Simplified diagram of the relationships between the data and chart structures and their extensions. This diagram illustrates the concept of how the data to be displayed and the chart type that displays the data are separated and how they can interact. Predefined or new custom data and chart structures extend their individual Data and Chart objects, i.e. they inherit a contract that defines how the data and chart structures can be accessed (black line). Data extensions need to provide a fetch and bin function that define how the data is retrieved from a resource and how it is binned whereas chart extensions need to define how the data is rendered (renderData) and how the x- and y-values are scaled (xScale, yScale). Depending on the function definitions, chart extensions can for example appear as MS charts or IR charts. In general, a chart extension can be written to represent many other types of two dimensional charts if the contract is fulfilled. When the data object is loaded to the chart object (dashed line), its add and remove methods are associated with the chart. Each chart can only have one data handle associated with it as indicated by the number ‘1’. The data object serves as data handle for all data-related interactions.

The JavaScript code listing below provides a minimalistic, commented example of steps required to set up a chart for mass spectra and load data. Cysteine [MTBLC15356] from the MetaboLights website is used as example.

A data handler also controls how data is binned: for larger data series, e.g. NMR spectra with >60,000 points, the visualisation of all data points is unnecessary and slows down response times of a chart. Instead, a data handler can bin data series by their minimum, e.g. for IR spectra, or maximum signal intensities, e.g. for NMR spectra, for a given bin width – typically one pixel – and x-axis scale. Binning is carried out on data load and can be adjusted – or turned off – in the library. The default of one pixel, which typically provides enough resolution to show the shape of a data set, is controlled by the variablebinwidth in the bin method in its respective data object. The chart type defines whether data is binned by minimum or maximum.
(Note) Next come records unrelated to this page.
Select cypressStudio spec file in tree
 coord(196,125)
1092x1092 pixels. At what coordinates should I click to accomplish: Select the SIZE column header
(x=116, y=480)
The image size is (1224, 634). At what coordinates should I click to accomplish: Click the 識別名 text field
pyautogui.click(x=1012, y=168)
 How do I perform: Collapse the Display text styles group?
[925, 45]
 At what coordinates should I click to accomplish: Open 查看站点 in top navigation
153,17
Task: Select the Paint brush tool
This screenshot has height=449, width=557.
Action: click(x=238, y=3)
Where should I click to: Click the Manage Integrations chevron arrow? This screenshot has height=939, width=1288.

Annotations and tooltips for data point selection events are supported through the concept of annotation types. Implemented annotation types encompass textual annotations that are drawn onto the chart and textual/structural tooltip annotations. Whereas textual annotations are simply drawn besides their target data points, tooltip annotations are specified as key-value pairs

In the first case, the key-value pairs are character strings that are displayed as list in the form ‘ <key>: <value>’.

In the second case, the value of each pair is treated as URL to a MDL Molfile, which contains the molecular structure to be displayed, and resolved accordingly. SpeckTackle provides its own internal MDL Molfile parser and draws molecules as SVG directly from the file.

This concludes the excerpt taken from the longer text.